Tip Credit Reduction
Effective June 30, 2020, the maximum tip credit for workers covered by the Minimum Wage Order for Miscellaneous Industries and Occupations is reduced by 50% (and completely eliminated on December 31, 2020).
Call Center Jobs Notice Requirements
Effective June 30, 2020, the New York Call Center Jobs Act requires covered call center employers to provide advance notice of at least 100 days to the Labor Commissioner if the employer intends to relocate out of New York State, or reduce call volume by at least 30% with the intent to relocate out of state. In addition, the Act requires the Labor Commissioner to keep a list of call center employers that have relocated out of state, which will be available on the New York State Department of Labor website.
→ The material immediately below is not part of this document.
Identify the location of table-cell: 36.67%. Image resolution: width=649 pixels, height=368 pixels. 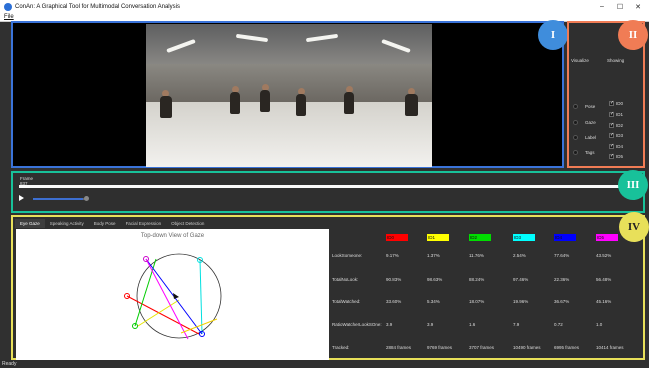
(562, 302).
Such relocations affect the call center employers’ access to state grants, tax benefits, and procurement contracts.
Sexual Harassment Claims
Effective August 12, 2020, the statute of limitations is extended from one year to three years for employees to file sexual harassment complaints with the New York Division on Human Rights.
New York City Sexual Harassment Training
In New York City’s Commission on Human Rights guidance regarding an amendment to the New York City Human Rights Law (NYCHRL) effective January 11, 2020, which expanded protections under the law to independent contractors and freelancers, employers are now required to provide certain independent contractors and freelancers with sexual harassment prevention training in accordance with the NYCHRL. Similar to employees and interns, independent contractors must receive this training if they work for an employer of 15 or more people, work more than 80 hours in a calendar year, and work for at least 90 days.
Suffolk County Criminal Background
Effective August 25, 2020, employers with 15 or more employees are prohibited from inquiring about a job applicant’s prior criminal convictions during the application process or before a first interview.
The law allows employers to inquire about prior criminal convictions when:
- The employer is hiring for licensed trades or professions (including interns and apprentices) and asks applicants the same questions asked by the trade or professional licensing body in accordance with state law.
- Certain convictions under or violations of state or federal law prohibit employment in that position.
- The inquiries are authorized by law.
The restrictions do not apply to certain public employers, private schools, and private service providers of direct services specific to the care or supervision of children, young adults, senior citizens, or the physically or mentally disabled.
Paid Sick Leave
Effective September 30, 2020, New York’s statewide paid sick leave law requires that employers with 100 or more employees provide up to 56 hours of paid sick leave per year, and employers with fewer than 100 employees provide up to 40 hours of paid sick leave per year, except employers with fewer than four employees and a net income of less than $1 million, whom can provide sick leave as unpaid. Employees accrue one hour of sick leave for every 30 hours worked beginning September 30, 2020, or when employment begins, whichever is later. Employers are not required to allow the use of sick leave until January 1, 2021.
Unused sick leave must be carried over to the next calendar year, but the employer may limit the amount of sick leave that may be used in a calendar year to 40 hours (employers with fewer than 100 employees) and 56 hours (employers with 100 or more employees).
Sick leave may be used for the employee’s or employee’s family member’s mental or physical illness, injury or health condition; medical diagnosis, care or treatment; and preventive medical care. It can also be used for an absence for various reasons when the employee or employee’s family member has been the victim of domestic abuse, a family offense, sexual offense, stalking, or human trafficking.